CETTE RÉFORME AURA-T-ELLE UN IMPACT SUR LES REVENUS QUE TIRE LE CANTON DE FRIBOURG AU TITRE DE LA PÉRÉQUATION FINANCIÈRE (RPT) ?

Les règles de la péréquation ne sont pas modifiées dans le cadre de la réforme. Le Conseil fédéral devra examiner, lors du rapport sur l’efficacité de la RPT 20262029, si la mise en œuvre de l’imposition minimale aura eu pour effet d’augmenter les disparités entre les cantons. La Confédération devra, le cas échéant, envisager d’adapter la péréquation.

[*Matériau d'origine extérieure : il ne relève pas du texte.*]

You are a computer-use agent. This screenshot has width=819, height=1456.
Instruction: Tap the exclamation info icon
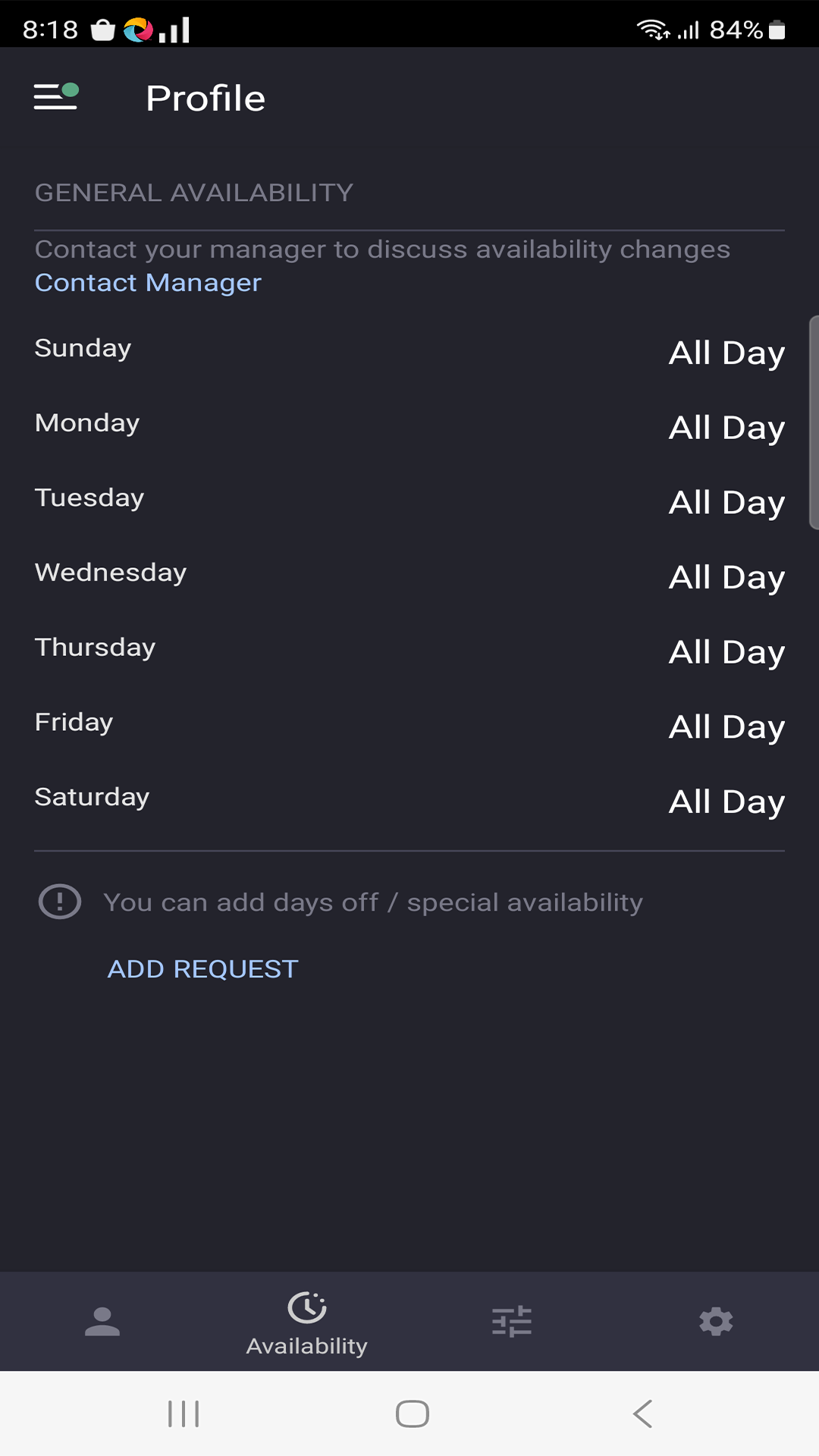(60, 902)
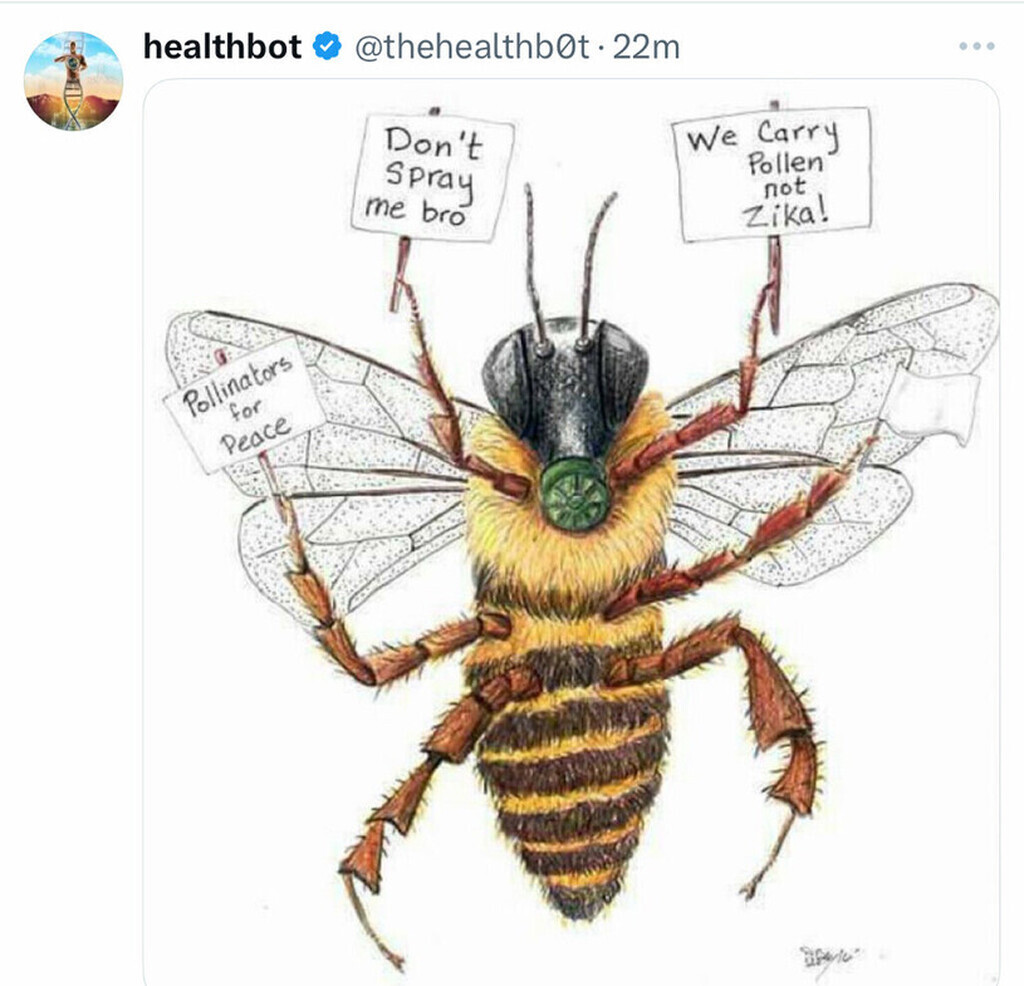Image resolution: width=1024 pixels, height=986 pixels.
Task: Click the bee's green respirator mask
Action: [575, 494]

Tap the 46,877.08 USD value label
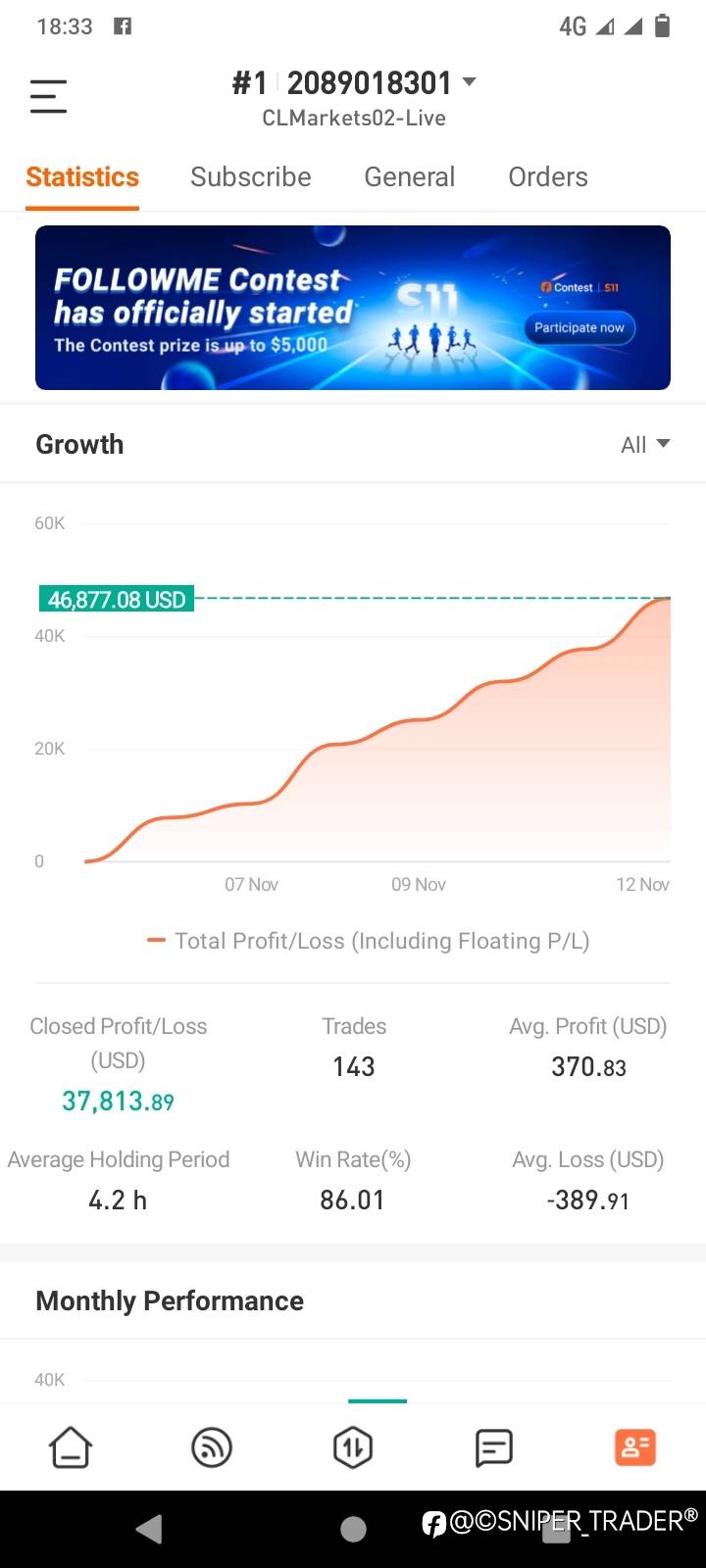click(117, 599)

Comme mentionné, la dotation minimale du fonds péréquatif sera augmentée en raison de la pondération du potentiel de ressources. Fribourg, en tant que canton bénéficiaire, devrait percevoir plus au titre de la péréquation. Cependant, en raison du décalage dans le temps entre les bases de calcul de la RPT et les années de versement, les premiers effets devraient se faire sentir en 2028.

AVEC CETTE RÉFORME, FRIBOURG PERD L’AVANTAGE D’UNE FISCALITÉ ATTRACTIVE PAR RAPPORT À D’AUTRES CANTONS. VOUS ATTENDEZ-VOUS À DES RÉPERCUSSIONS AU COURS DES PROCHAINES ANNÉES ?

La fiscalité du canton de Fribourg ne va pas être modifiée. Il n’y aura pas d’augmentation du taux d’imposition pour toutes les sociétés. Certes, la compétitivité en matière de fiscalité s’amenuisera, mais les conditions-cadres et différents critères sont aussi décisifs pour attirer les grandes sociétés et stimuler l’attractivité économique de Fribourg. Je constate enfin que, d’une manière générale, les sociétés s’adaptent aux circonstances.